Repeat the lines below word for word, from the line with "Switch to the 图表 chart tab" to the line with "click(90, 172)", both included, and leave the pictures out.

RECORDS PROVIDED:
★ ★ ★ ★

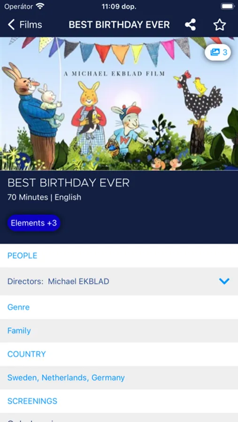Return to Films list label

(x=31, y=25)
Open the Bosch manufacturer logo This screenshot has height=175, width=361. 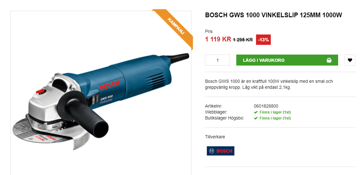[x=220, y=151]
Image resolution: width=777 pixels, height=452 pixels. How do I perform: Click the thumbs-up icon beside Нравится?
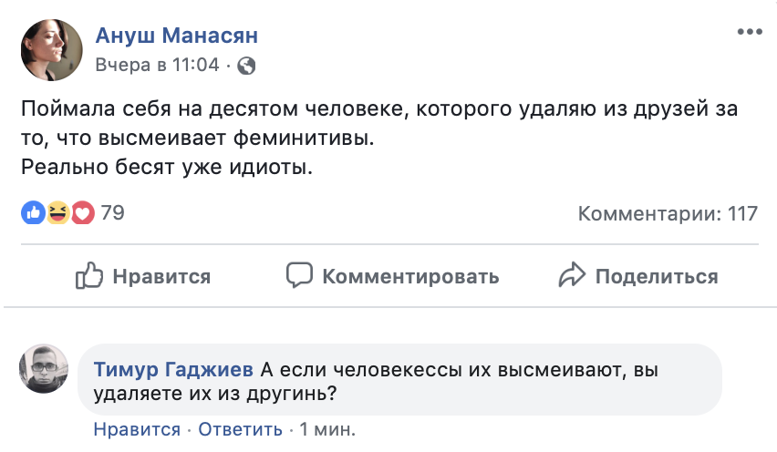point(88,275)
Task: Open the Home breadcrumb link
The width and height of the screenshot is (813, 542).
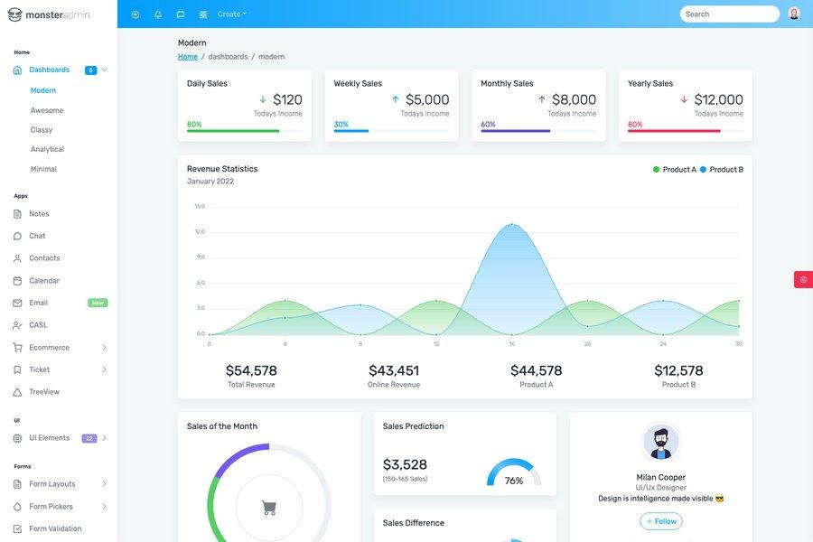Action: (187, 54)
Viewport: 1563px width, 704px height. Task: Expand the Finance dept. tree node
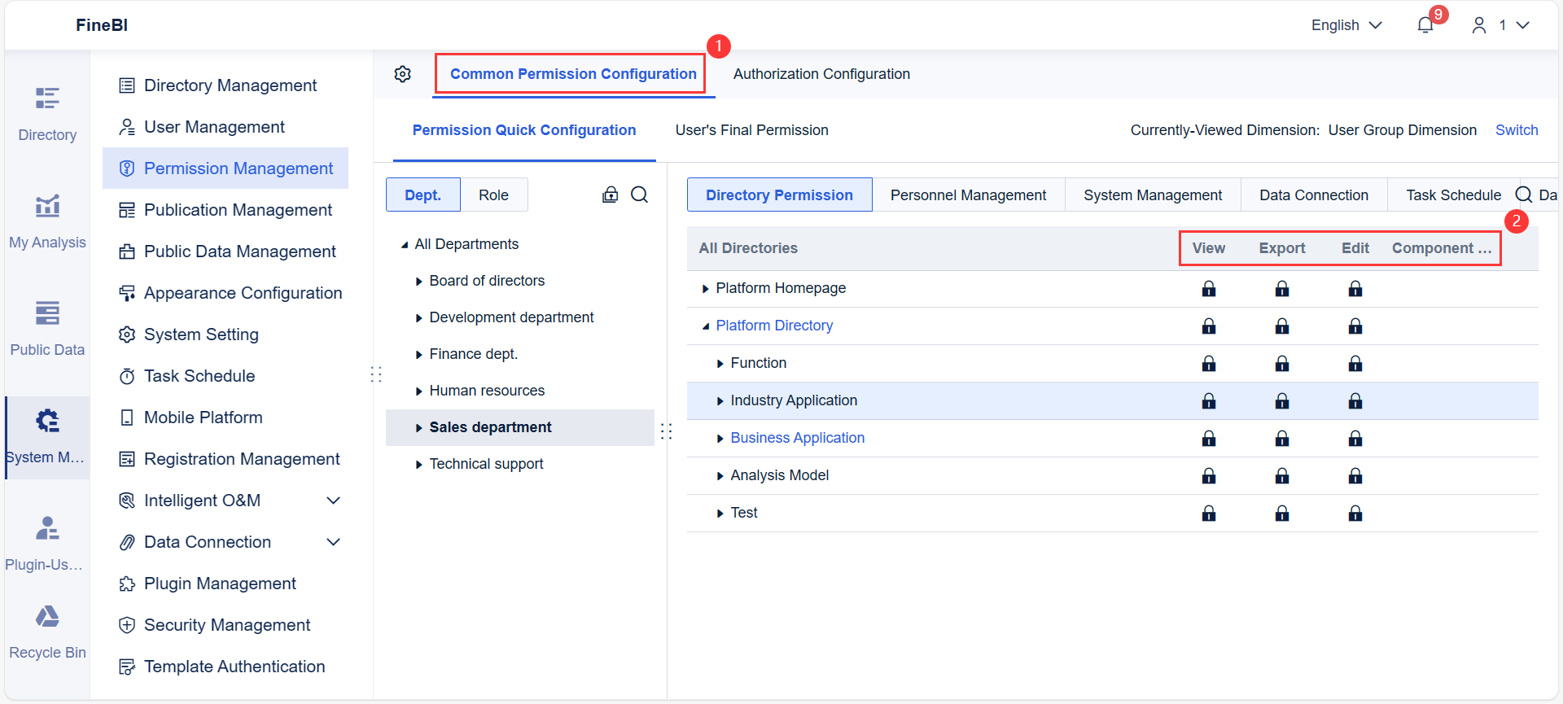419,355
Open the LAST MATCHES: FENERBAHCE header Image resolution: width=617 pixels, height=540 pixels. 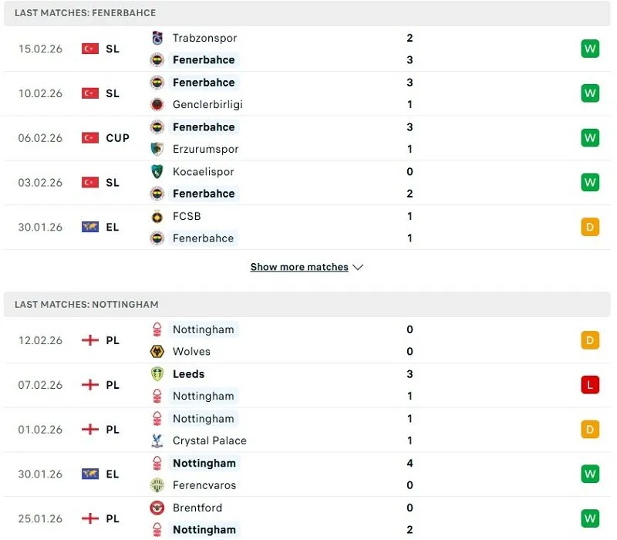coord(85,12)
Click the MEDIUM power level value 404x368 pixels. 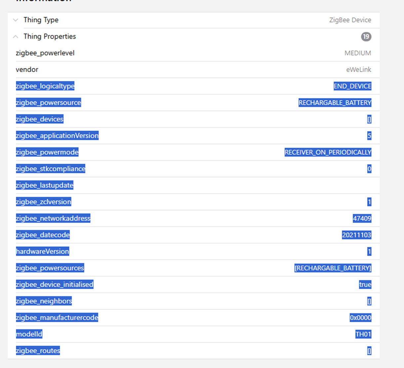coord(358,53)
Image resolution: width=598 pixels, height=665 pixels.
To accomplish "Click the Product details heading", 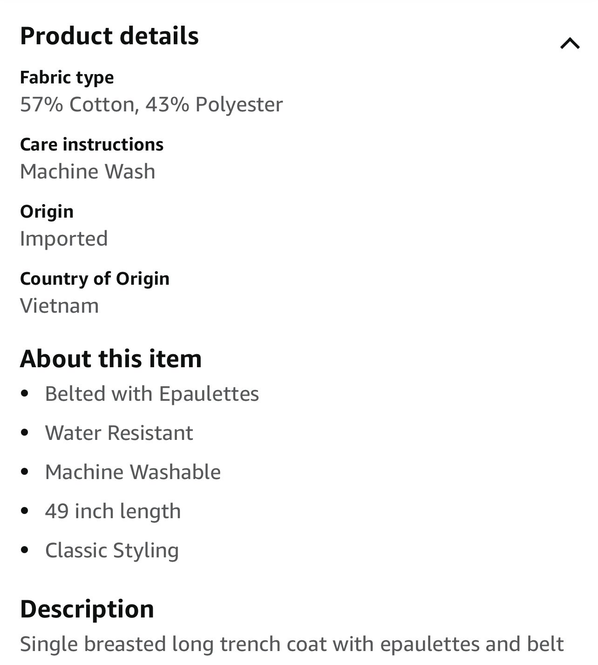I will point(109,36).
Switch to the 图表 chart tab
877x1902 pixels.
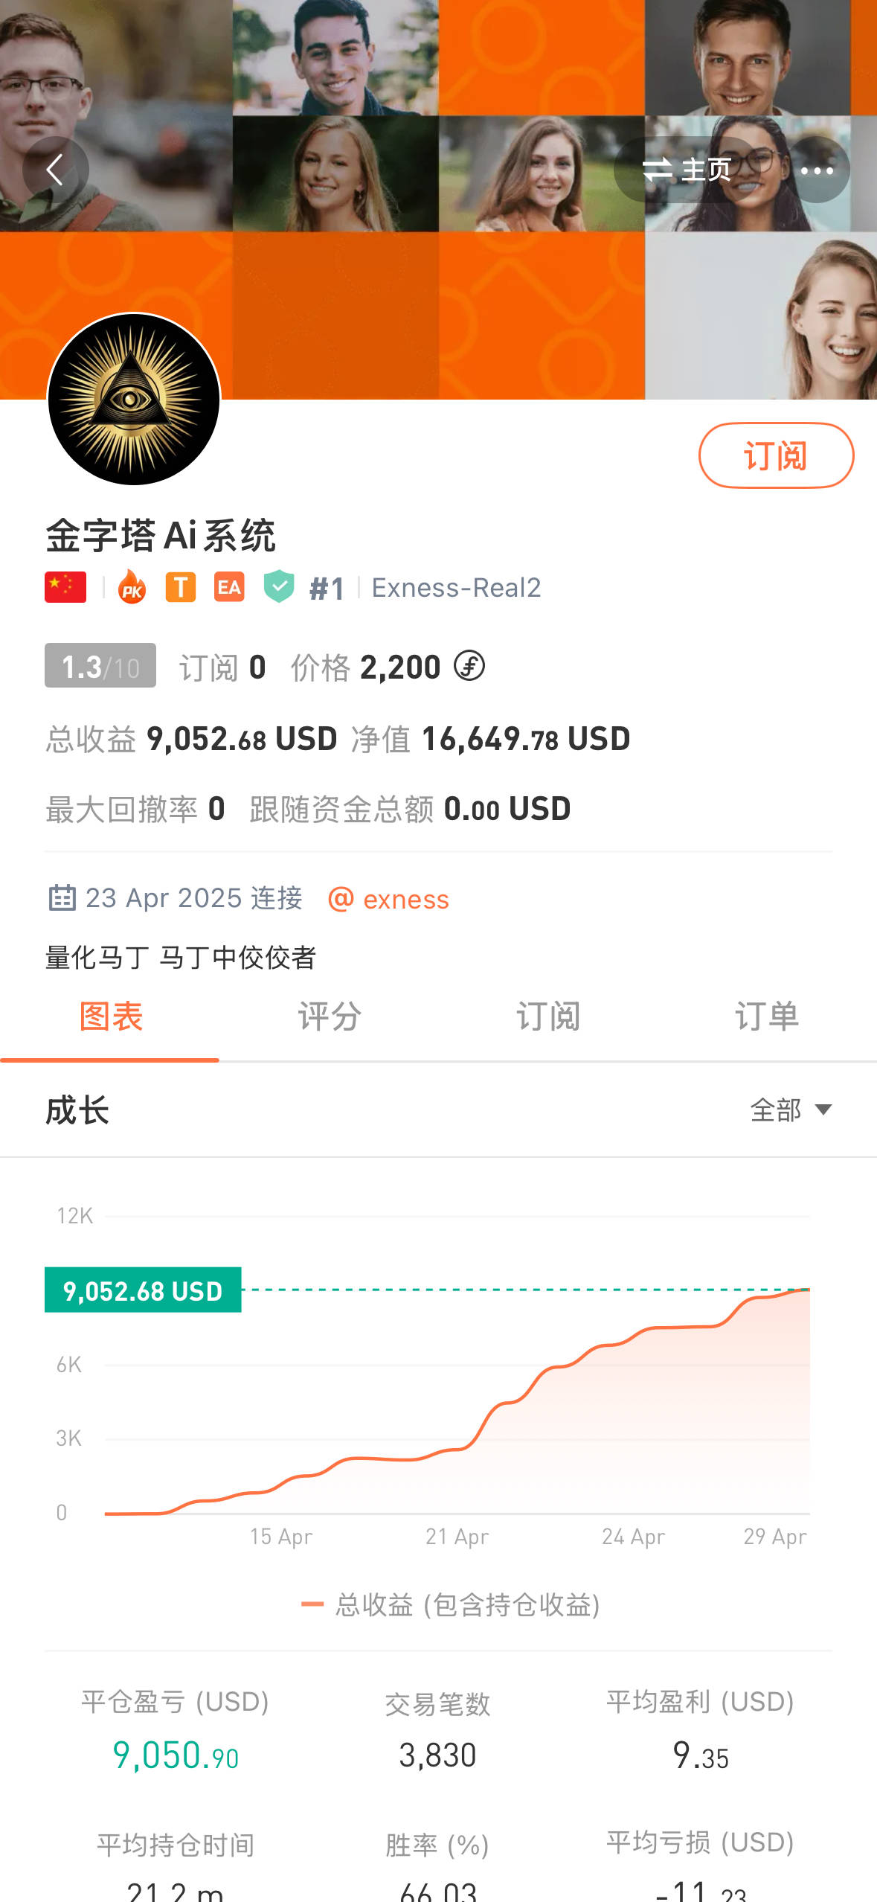pos(110,1016)
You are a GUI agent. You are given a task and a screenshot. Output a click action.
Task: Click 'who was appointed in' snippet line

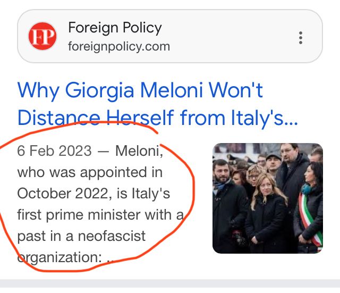click(90, 172)
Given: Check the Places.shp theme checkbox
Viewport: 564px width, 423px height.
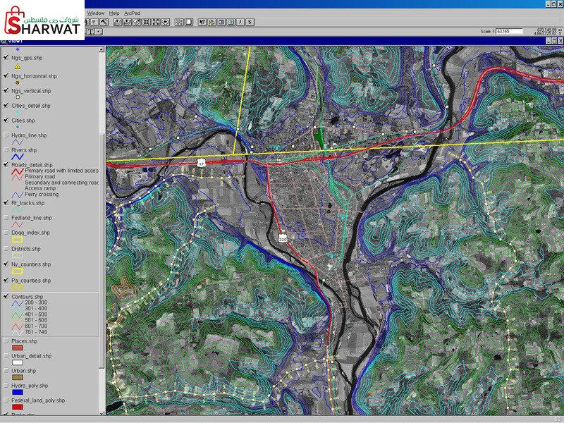Looking at the screenshot, I should tap(6, 341).
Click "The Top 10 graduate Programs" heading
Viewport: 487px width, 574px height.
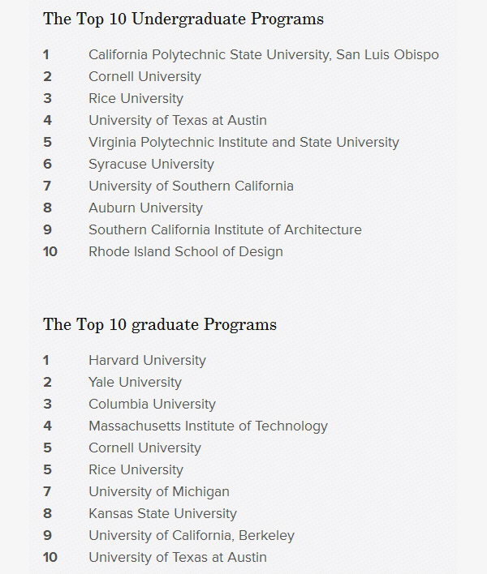coord(160,324)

★ ★ ★ ★

RESULT OF THIS TASK:
Switch to the 图表 chart tab
877x1902 pixels.
pos(110,1016)
You are a GUI agent. You are given a task and a screenshot. Output a click action.
Task: Click 'who was appointed in' snippet line

click(90, 172)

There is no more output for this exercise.